Source material START

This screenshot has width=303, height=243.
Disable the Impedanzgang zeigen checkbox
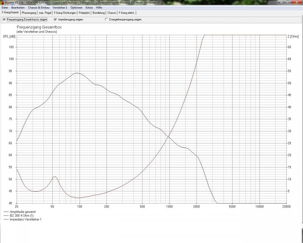point(56,19)
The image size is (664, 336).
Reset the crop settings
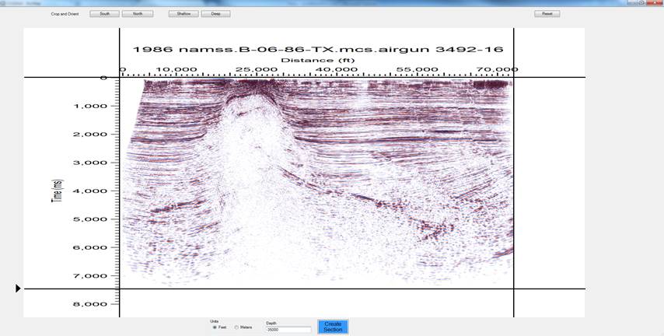(547, 14)
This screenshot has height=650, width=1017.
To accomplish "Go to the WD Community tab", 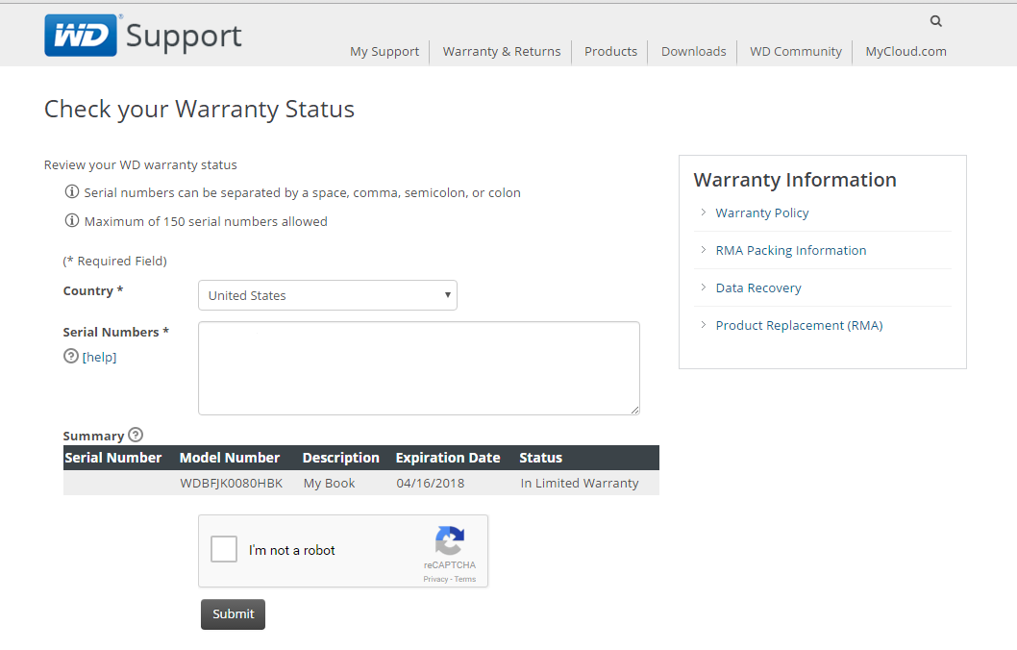I will (796, 51).
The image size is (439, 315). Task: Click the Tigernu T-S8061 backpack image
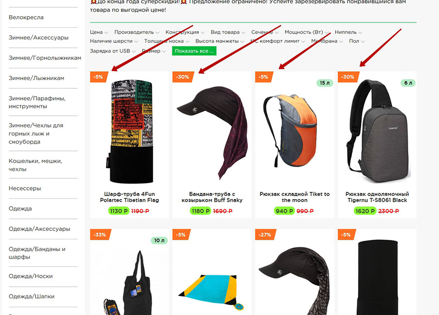tap(378, 131)
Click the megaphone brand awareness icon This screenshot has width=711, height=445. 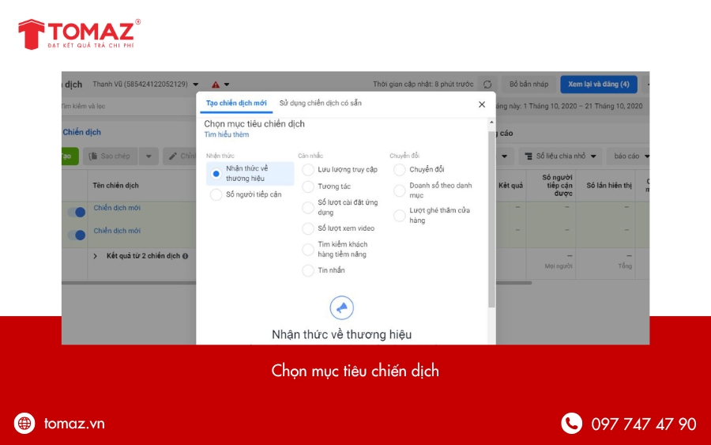pyautogui.click(x=341, y=307)
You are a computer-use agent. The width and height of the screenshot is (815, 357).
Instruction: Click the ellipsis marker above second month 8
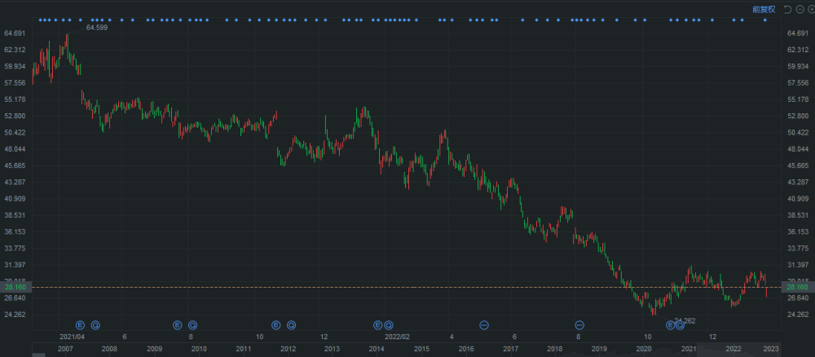pyautogui.click(x=579, y=324)
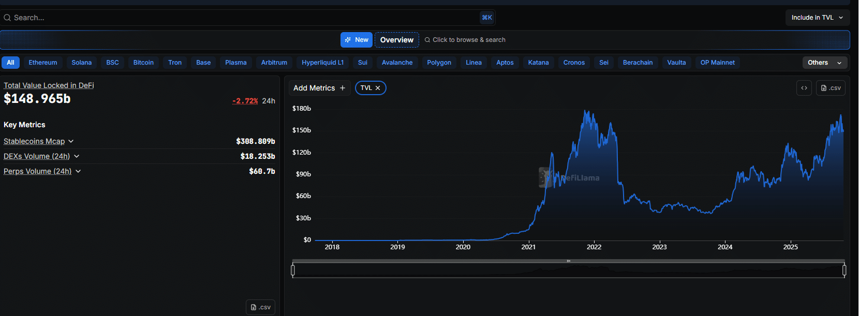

Source material END

Task prompt:
Starting at the line that contains "Instruction: Click the", reproduce exactly and only the lines through the end of the entries above, with the pictures excluded.

Exercise answer:
Instruction: Click the ellipsis marker above second month 8
pyautogui.click(x=579, y=324)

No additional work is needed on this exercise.